→ Problem description:
Reproduce verbatim the part of the building consent text starting with "Building and Building" and going on through "a building consent?".

Building and Building Consents
about the building consent process
If you are planning to build a new building, make internal or external renovations to your home (or any other buildings on your property), relocate a building or demolish a building – you need to consider whether you’ll need a Building Consent.
What is a building consent?
A Building Consent is formal approval from Council, under the Building Act 2004, that allows you to carry out building work. The Council will issue a building consent only when it is satisfied that the proposed building work will meet the requirements of the Building Code.
A building consent is required for all building work, including plumbing and drainage, unless it has been listed as exempt by Schedule 1 of the Building Act 2004. Click here for a guide to building work that does not need a building consent.
All building work must meet the minimum requirements of the building code even if no building consent is required.
A Project Information Memorandum (PIM) may also be requested as part of the Building Consent process. Click here for information on getting a PIM.
If you are still not sure whether you need a building consent please contact a Building Control Officer to discuss your plans.
Click here to contact a member of the Building Control Team.
Click here to Apply for a Building Consent
Unconsented building work
Applying for a Building Consent once the work is completed is not an option – a Building Consent cannot be issued at this time. If you don’t get a consent before the work starts, it is deemed as illegal and you could face fines or legal action.
When making alterations to a building there are requirements to consider to ensure compliance with section 112 of the Building Act 2004. These requirements are the provisions of the building code that relate to:
- Access and Facilities for Persons with Disabilities
- Means of Escape from Fire
Council must also be satisfied that the building will:
- if it complied with the other provisions of the building code prior to work beginning, continue to comply with those provisions; or
- if it did not comply with the other provisions of the building code prior to work beginning, continue to comply to at least the same extent as it did before
Change of Use, Extension of Life, or Subdivision of Buildings
If you are considering changing the use of a building, section 115 of the Building Act 2004 requires you to notify Council in writing.
We will consider the need for upgrade works in order to achieve compliance with the Building Code. These works will require a building consent.
If a building consent has been issued previously with a condition that the building must be altered on or before the end of the specified intended life, any alterations must be in accordance with the condition and must comply with the requirements of section 112 of the Building Act 2004 as stated above.

→ Data shown:

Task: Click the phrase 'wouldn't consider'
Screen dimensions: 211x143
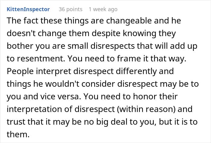Action: tap(80, 84)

→ Response:
Building and Building Consents
about the building consent process
If you are planning to build a new building, make internal or external renovations to your home (or any other buildings on your property), relocate a building or demolish a building – you need to consider whether you’ll need a Building Consent.
What is a building consent?